ENTRIES SUPPLIED:
# # # # #
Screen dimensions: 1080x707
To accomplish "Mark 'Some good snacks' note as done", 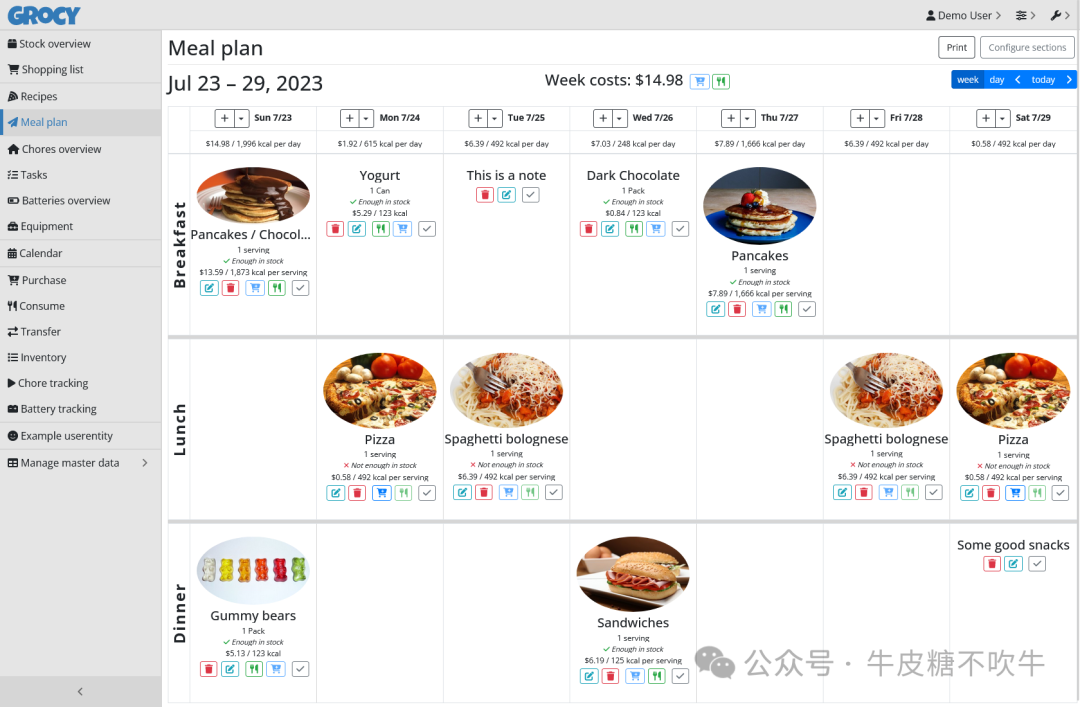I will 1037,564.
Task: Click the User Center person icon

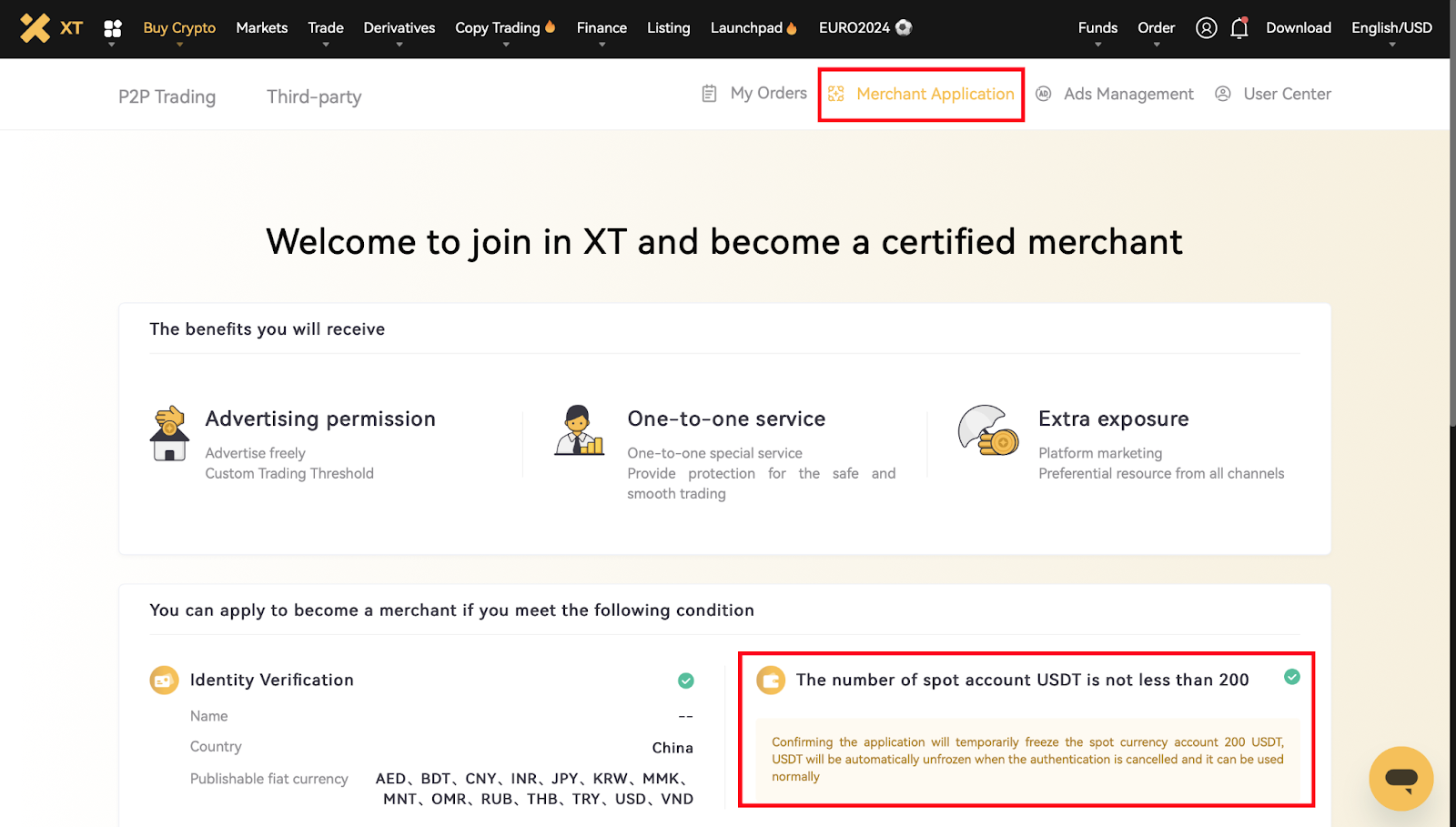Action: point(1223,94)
# # # # #
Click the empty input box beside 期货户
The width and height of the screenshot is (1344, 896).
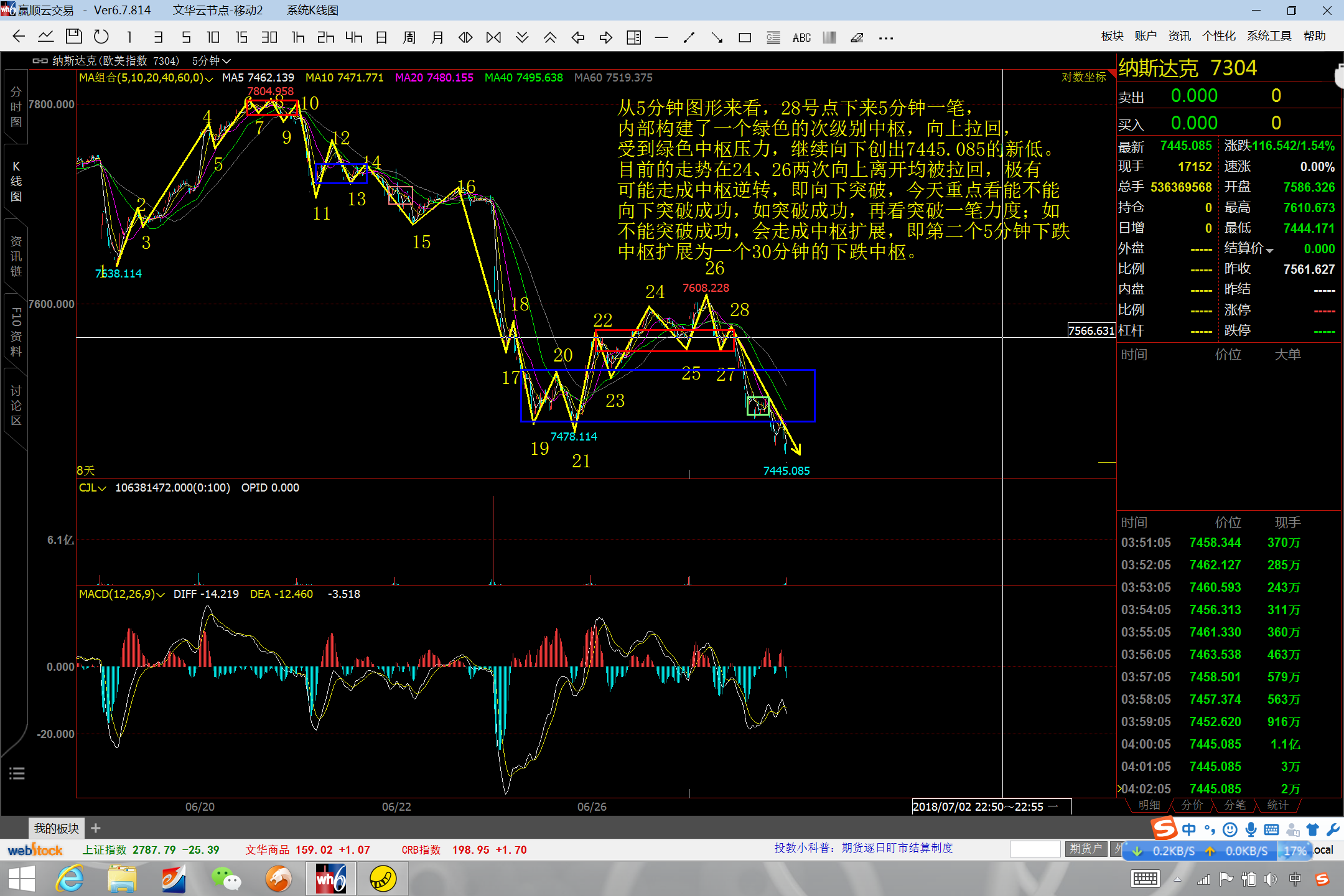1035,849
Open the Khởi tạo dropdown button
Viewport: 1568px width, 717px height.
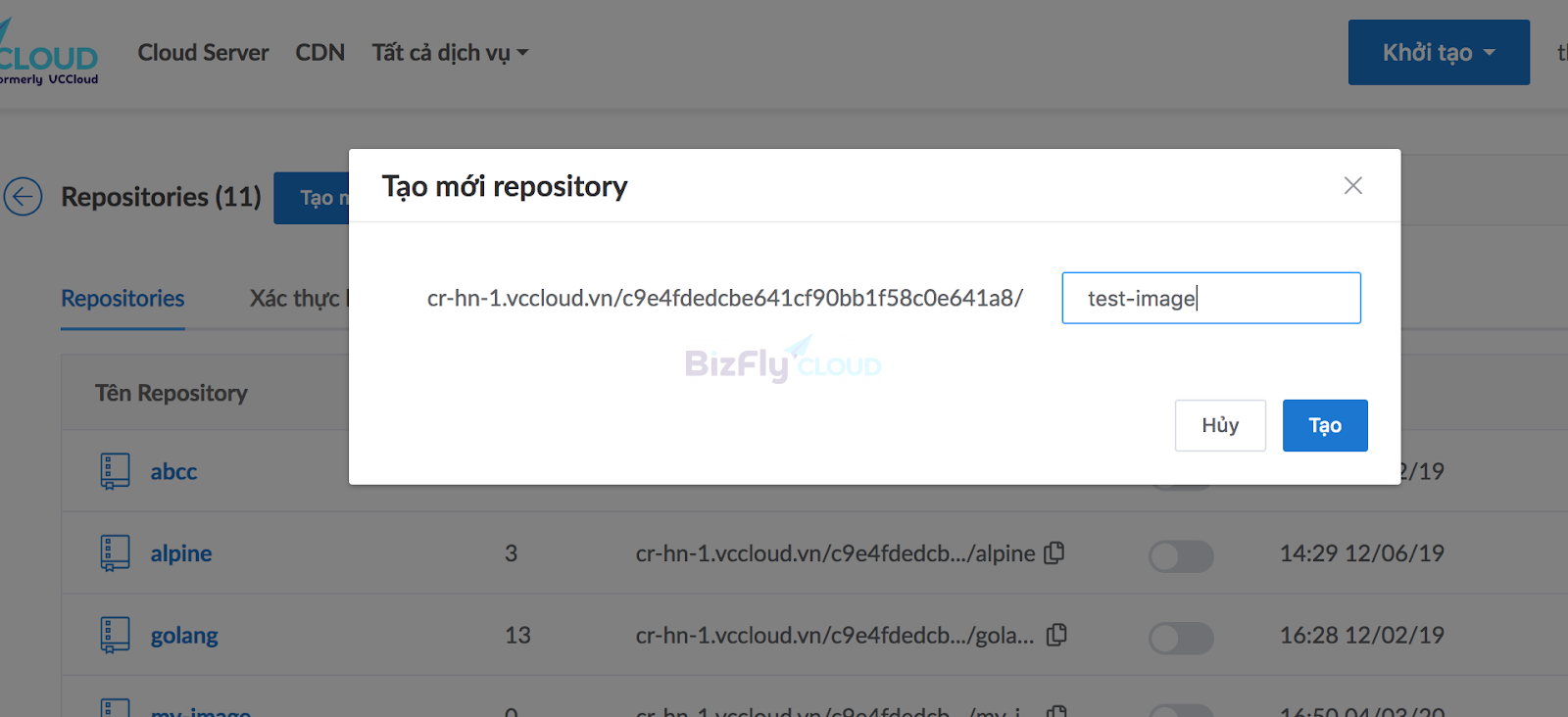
# # # # #
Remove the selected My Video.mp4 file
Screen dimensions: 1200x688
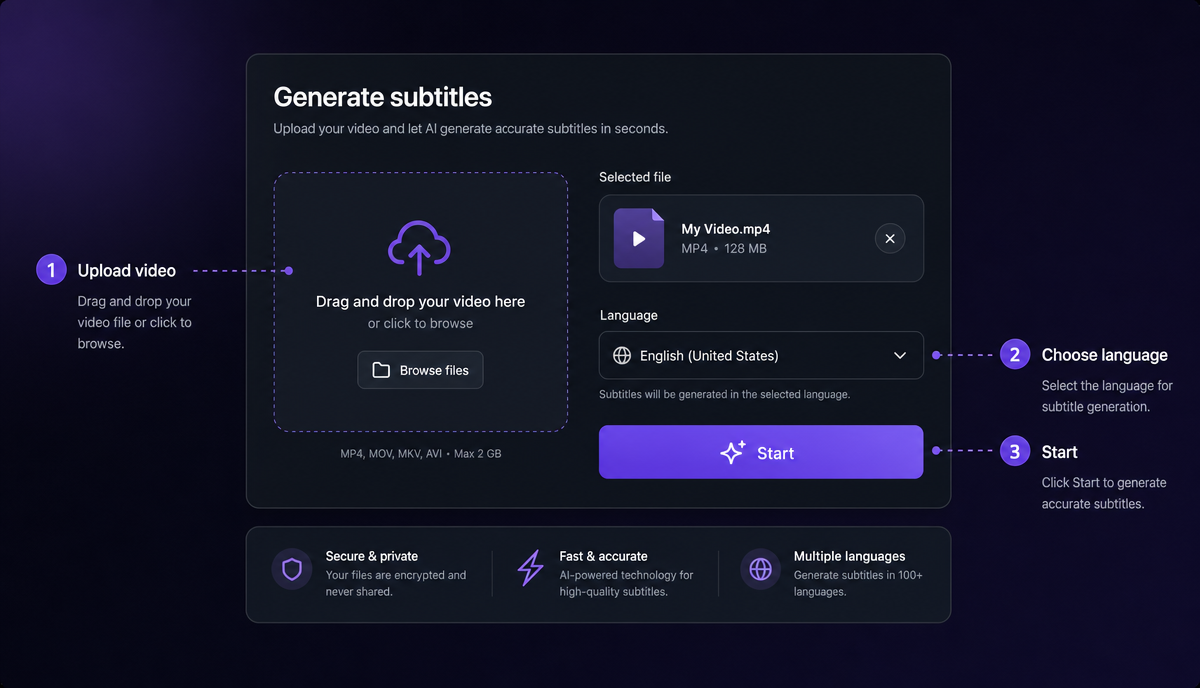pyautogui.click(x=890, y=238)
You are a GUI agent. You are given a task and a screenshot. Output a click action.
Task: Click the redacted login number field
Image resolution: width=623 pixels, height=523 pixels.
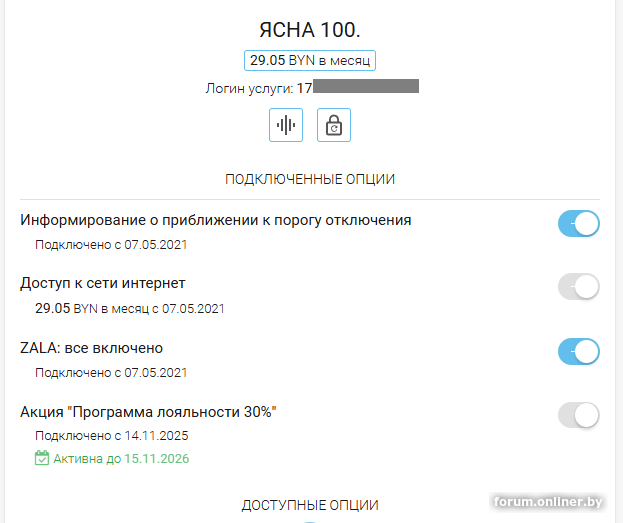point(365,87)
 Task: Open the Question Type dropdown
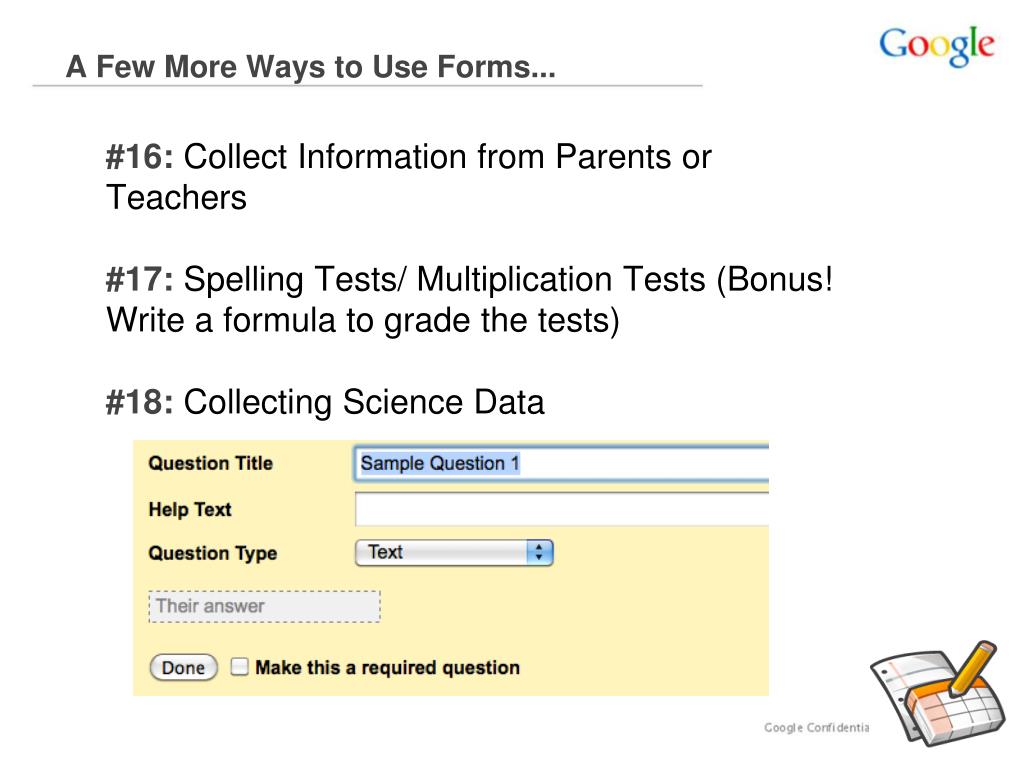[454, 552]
# # # # #
SHORT PROBLEM: Rewrite the material starting at the line containing "Click the empty input box beside 期货户" and ending at the line containing "Viewport: 1568px width, 717px height.", replacing "input box" with "text field" and keeping everything else the same. Give only those lines and leave out the pictures.

FULL ANSWER:
Click the empty text field beside 期货户
The width and height of the screenshot is (1344, 896).
1035,849
Open the Khởi tạo dropdown button
Viewport: 1568px width, 717px height.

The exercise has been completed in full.